If I don't look at my bills, then things will get shut off. In the past two months, my gas AND my water has been turned off. And as much as I hate those reconnection fees, it just never seems to sink in. When they shut off AT&T, they charge 30.00 PER SERVICE to reconnect. You would think paying 90 would be some sort of motivation, right? There's a reconnect fee when I have to turn my cell phone back on. There's always a fee when you pay something late. Sometimes it's 5.00 sometimes 45! How much could I save by just paying things on time? And yes, sometimes it really is an issue of not having the money, but more often than not, it's not.
I'm really busy. Two jobs, 12 Steps, Kid, House, Pets and everything that all those things entail And now I'm in a relationship. So I've really convinced myself that I have no time to do a budget. no time to sit down, even once per week and just look at what I owe. It's like my brain is split in two. One side would really rather not be running around going nuts trying to pay things at the last minute. That side is desperate to be organized and financiallyl sound. Then the other side just can't seem to do it. Refuses to do it. Sabotages me in every aspect of my life. I hate that side but I can't seem to get away from it.

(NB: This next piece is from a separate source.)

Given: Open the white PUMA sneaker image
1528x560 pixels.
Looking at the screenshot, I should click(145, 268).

What I've done: I've got a Flexible Spending Card from Work for medical bills. Every year, I don't send in receipts and they block my card. It's been blocked since December. I had to cancel my kids Orthodontist appointment because I didn't have any money but I've got $1100.00 on this card just waiting to be used. And I couldn't because it's blocked. So yesterday I got online, I looked and there were three claims in need of receipt substantiation. I called and got a reciept and faxed it in today for 1. I called a 2nd and they said they actually owed a credit to the card and would put that through. The 3rd receipt is in my basement and I know exactly where it is. I can get that done tomorrow.

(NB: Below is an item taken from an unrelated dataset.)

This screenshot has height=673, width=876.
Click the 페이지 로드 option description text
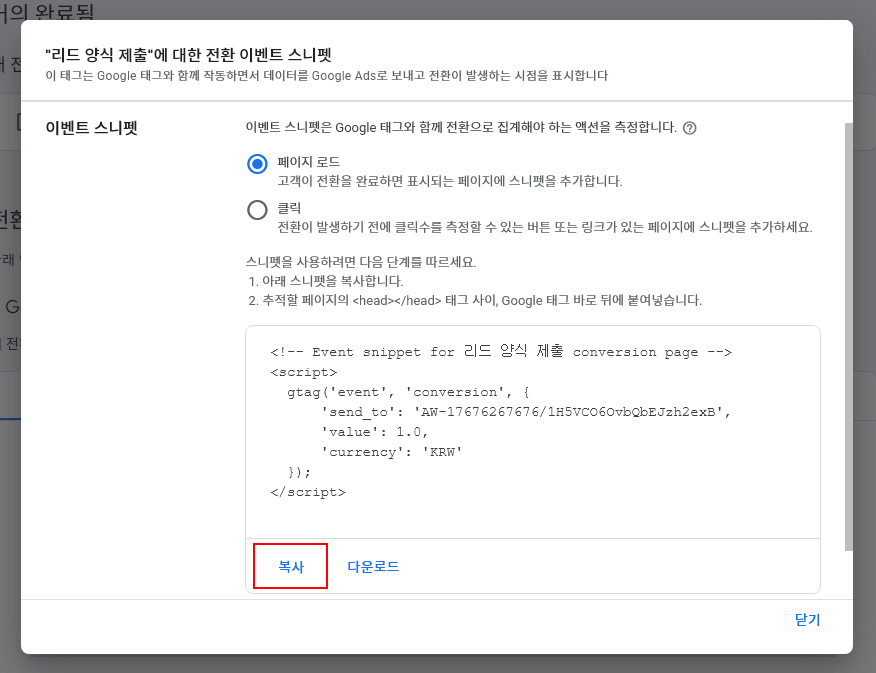[450, 181]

It's not like my child is in harms way, but if I had had that card unblocked, and it was only 3 receipts, I could have takne her when I was off work, Now I can't. And my brain immediately washes away blame. My brain immediately takes away any responsibility. It's just gone. It is what it is, it's not my fault. It's not my responsibility. Nothing is EVER a result of my irresponsibility. I am clean and shiny and blameless. I am like teflon and everything slides off of me.
I hate being this way and I hate my life right now.